沖縄戦で「学徒隊」として戦場に駆り出された、旧中等学校全21校の名を刻んだ「全学徒隊の碑」の除幕式が14日、沖縄県糸満市の平和祈念公園で開催される。建立の背景には「学徒隊を忘れないで」という元学徒の熱い思いがあった。戦時中、那覇市泊にあった昭和高等女学校の同窓生の吉川初枝さん(89)と上原はつ子さん(88)は「これだけ多くの学校の学生が動員されたことを伝えたかった。合同の碑できてよかった」と話す。
2人が5年ほど前、学校の思い出を話していた時に学徒隊の話になり「今は元学徒がいるが、そのうちいなくなるだろう」という話になったという。

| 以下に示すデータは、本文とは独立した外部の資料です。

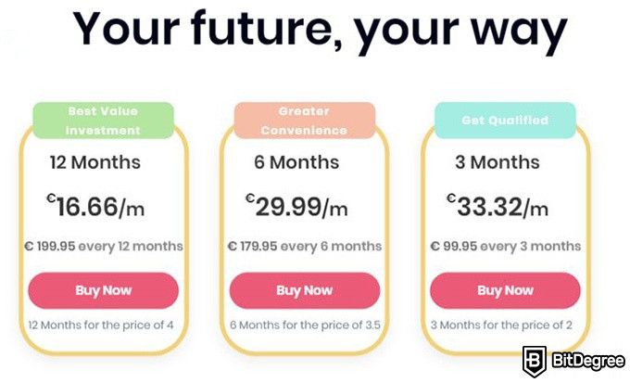Click the € 199.95 every 12 months text
630x383 pixels.
tap(103, 247)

「“ひめゆり”のように知られていれば別だが、多くは忘れられてしまうのではないか。どうにかして残さないと思った」と振り返る。
周囲の沖縄戦体験者や元学徒に話すと「今さらどうか」という声もある一方で「合同碑にしたらいい」「戦後処理として建立させるべきだ」と賛同も得た。
2人はその後、県と県議会に建立を要請し、何度も足を運んだ。沖縄戦に動員され、10代で戦死していった級友への思いがあった。

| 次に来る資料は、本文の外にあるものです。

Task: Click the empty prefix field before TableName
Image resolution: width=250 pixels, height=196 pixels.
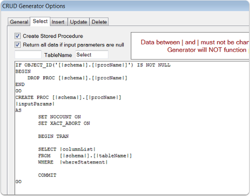Action: pos(28,55)
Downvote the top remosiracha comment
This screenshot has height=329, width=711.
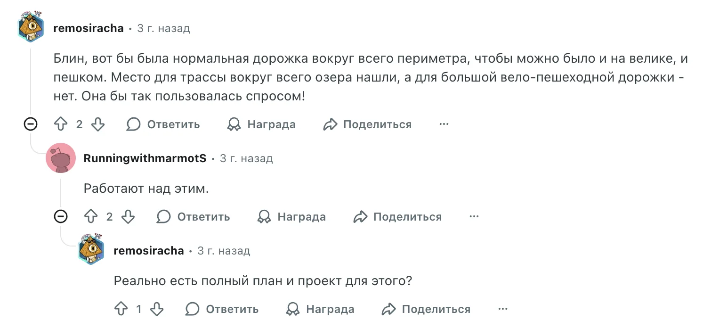pyautogui.click(x=97, y=124)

2人は1945年1月から看護隊として教育を受けた。上原さんは看護教育を終えた3月22日、中城に一時帰宅中に空襲が始まった。激しい空襲に学校に戻ることができなかったという。「日本が勝つと信じて疑わなかったから、学校に戻りたいと思っていた」と話す。しかし状況が厳しくなり、戻ることはできなかった。
一方、吉川さんは看護隊として野戦病院に配置された。ある日、仕事を終えて、級友と話している時に攻撃が始まった。近くに落ちた弾の破片が胸に刺さり、友人が亡くなった。「ホースから水が出るように血が噴き出した。ずっと友人の名前を呼んでいた」と声を落とした。除幕を前に、吉川さんは「亡くなった人も喜んでいるだろうと言われた」とほほ笑んだ。
語り部もする2人には、すでに石碑前での証言を求める依頼が来ているという。上原さんは「合同石碑が、多くの人が訪れる平和祈念公園にできてよかった。これからも経験を伝えていきたい」と話した。